* **Problems to solve**:
**a.** In the post about Flickr's censorship, what caused Yahoo to eliminate user-generated chatrooms from Yahoo Chat?
**b.** Say whether each statement agrees with the post about Flickr's censorship, answering yes or no and quoting the words that decide it: (i) Yahoo is Flickr's parent company. (ii) Yahoo closed its user-generated chatrooms because of legal action. (iii) The writer and Violet Blue became friends only recently.
**c.** Continue the post about Flickr's censorship of Violet Blue's photos, picking up after its final sentence.

* **Passage provided**:
The MySpacing of Flickr, Or: Revenge of the Spawn of Web 0.0, The Sucker Punch

For those of you not particularly quick on the uptake, or who have no idea who I am, writer Violet Blue & I are close friends & have been for some time. She has an ongoing dispute with Flickr, which keeps censoring photos like the ones in this post (which I have conveniently hotlinked from Flickr), presumably for their sexual content, despite the fact that any idiot can see they show nothing that could be considered sexually explicit.

I suspect that some attention is given Violet’s Flickr stream, by Flickr, because her name is associated with the world of porn — she watches porn, she writes about porn, and therefore her artful erotic photos of implied nudity must be porn. Relying on Justice Potter Stewart’s definition of obscenity (“I know it when I see it”) works even better for Flickr than for the Supreme Court, because Flickr, like any corporation, owes it users nothing under the First Amendment. Its parent company, Yahoo, eliminated all user-generated chatrooms from Yahoo Chat because of objectionable content in user-generated rooms — not because of legal action or company morals, but because an investigation by a Houston TV station caused an advertiser panic. Yahoo’s chatroom closures were the 1890 Census of Web 1.0, the death-wail of a world gone mad, or at least as mad as human nature.

* **Supplied information**:
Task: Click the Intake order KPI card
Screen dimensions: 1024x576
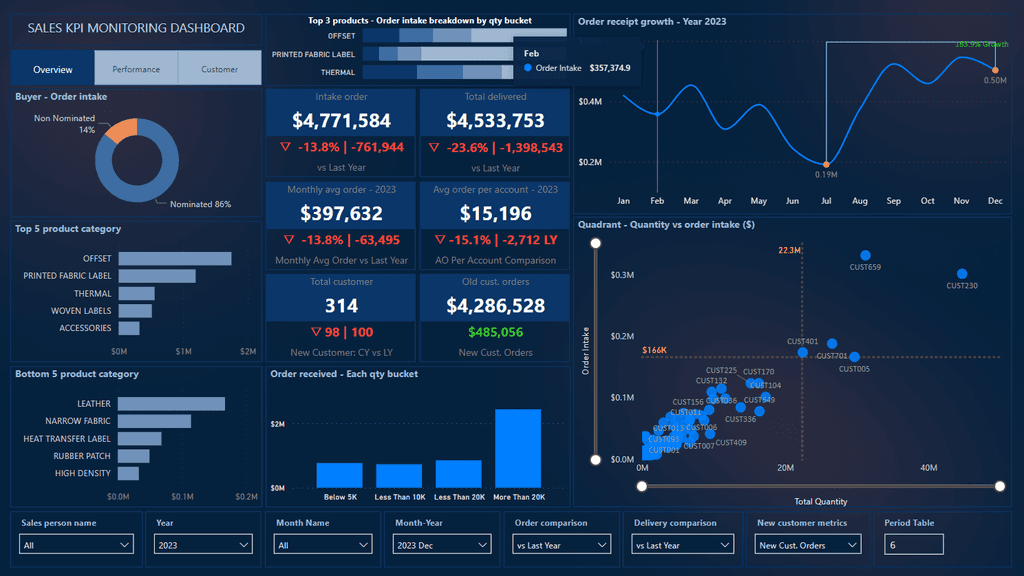Action: coord(340,121)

* **Answers for the tasks**:
**a.** An investigation by a Houston TV station caused an advertiser panic.

**b.**
(i) Yes: "Its parent company, Yahoo"
(ii) No: "not because of legal action or company morals"
(iii) No: "close friends & have been for some time"

**c.**
Clearly Web 2.0 isn’t going to let things go that far, and if it has to put the kibbosh on Violet’s panties and any other panties out there that might be on their way down… well, there’s no First Amendment in private industry.

Yahoo, like so many so-called Web 2.0 companies, seems unable to decide if it wants to be a consumer-based service that sees to the needs of its users and their creative communities, or something soft and gooey with no sharp edges, seams or pointy bits that allows its corporate overlords to avoid ever going out on a limb, mostly because it permits them to be so wishy-washy that they begin to resemble a lukewarm bowl of clam chowder without any clams… just the chowder, thank you, if no one objects that is?

Having worked quite extensively in corporate America, I have seen this phenomenon, and frankly I wish I could be surprised or outraged when I see for-profit companies showing neither brains nor balls, but only a desperate stinking terror that someone will compromise their fourth-quarter profitability or start a letter-writing campaign to Save the Children From Violet Blue’s Pantied Ass or Make The Slut Pull Up Her Pants! These waking nightmares are not subject to the Bill of Rights.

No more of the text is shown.